El beso de la mujer araña de Bill Condon es una ambiciosa mezcla entre drama político y musical hollywoodense que explora el poder del deseo y la evasión. Visualmente deslumbrante y sostenida por un gran elenco con Jennifer Lopez y Diego Luna brillando.
FICM 2025 | El beso de la mujer araña (2025)
Puntuación: ★★★★
Dirección: Bill Condon
Reparto: Jennifer Lopez, Diego Luna, Tonatiuh Elizarraraz y Bruno Bichir
Hay películas que parecen hechas para descolocar. El beso de la mujer araña, dirigida por Bill Condon, es una de ellas: una obra que se atreve a cruzar el realismo político con el artificio desbordante del musical hollywoodense, y que encuentra en esa contradicción su encanto y su debilidad. Adaptación del musical de Terrence McNally —a su vez basado en la novela de Manuel Puig—, la película que llega como un objeto anacrónico y fascinante.

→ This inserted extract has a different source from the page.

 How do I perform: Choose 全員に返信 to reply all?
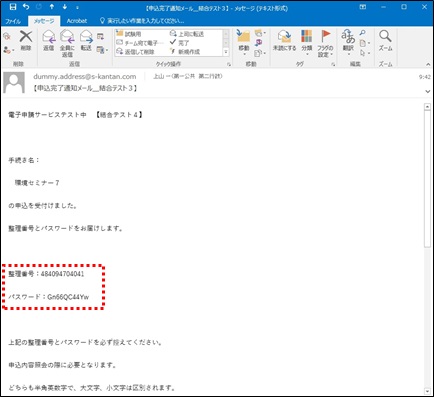(x=67, y=43)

La historia sigue a Valentín (Diego Luna), un preso político en la Argentina de los años 80, que comparte celda con Luis Molina (Tonatiuh Elizarraraz), un escaparatista gay encarcelado por escándalo público. En medio de la represión y la desesperanza, Molina evade la realidad relatando a su compañero la trama de un musical protagonizado por su diva favorita, Ingrid “La Luna” Luna (Jennifer Lopez). Este relato paralelo, cargado de technicolor, coreografías y artificio, se convierte en una vía de escape —para los personajes y para el propio espectador— del horror de la prisión.
Condon, veterano del género tras Chicago y Dreamgirls, intenta equilibrar los dos mundos: el drama político carcelario y la fantasía musical. Su apuesta, sin embargo, se sostiene en una cuerda floja. Hay una tensión evidente entre el esplendor del espectáculo y la oscuridad del encierro, y el filme nunca termina de resolverla. Si bien el director logra momentos de brillantez visual —especialmente en los números encabezados por López, que desborda carisma y presencia—, el montaje carece de cohesión. Los saltos entre la realidad y la ensoñación son abruptos, lo que diluye parte del impacto emocional de la historia central.

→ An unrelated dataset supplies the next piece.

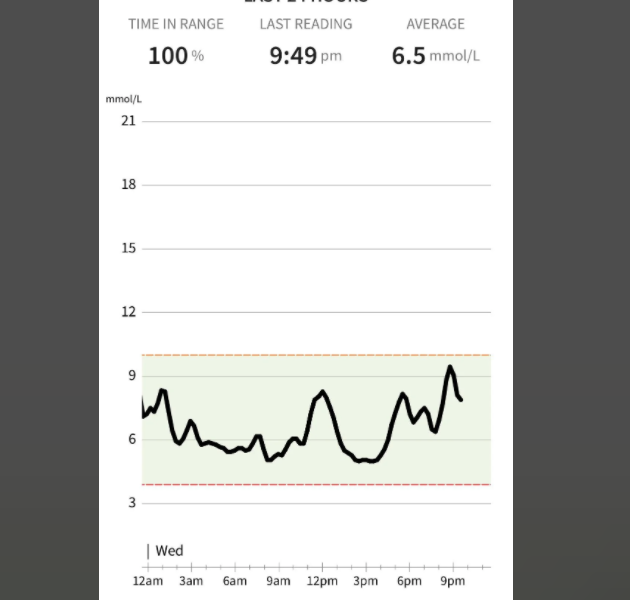Select the 6pm tick on time axis
This screenshot has width=630, height=600.
(x=409, y=581)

No obstante, el corazón de la película reside en el vínculo entre Molina y Valentín. Tonatiuh Elizarraraz, en un papel exigente, ofrece una interpretación llena de ternura y vulnerabilidad, aunque por momentos recae en el exceso teatral. Luna, en cambio, se muestra más contenido, aportando el peso emocional que sostiene el eje dramático. Juntos, construyen una relación que evoluciona de la desconfianza a la complicidad, y que encuentra en el intercambio de historias una forma de resistencia. Condon parece comprender que en el arte —en el acto mismo de imaginar— hay una forma de libertad.
Jennifer Lopez, por su parte, encarna a Ingrid con una mezcla de ironía y glamour que roza lo camp. Su presencia es una declaración de principios: El beso de la mujer araña no busca esconder su artificio, sino celebrarlo. López brilla en los números musicales, aunque las canciones de Kander y Ebb no siempre estén a la altura de su interpretación. La película, en sus mejores momentos, logra capturar esa euforia momentánea del cine clásico que Puig tanto admiraba: la promesa de que, por un instante, el dolor puede disolverse en un gesto coreografiado.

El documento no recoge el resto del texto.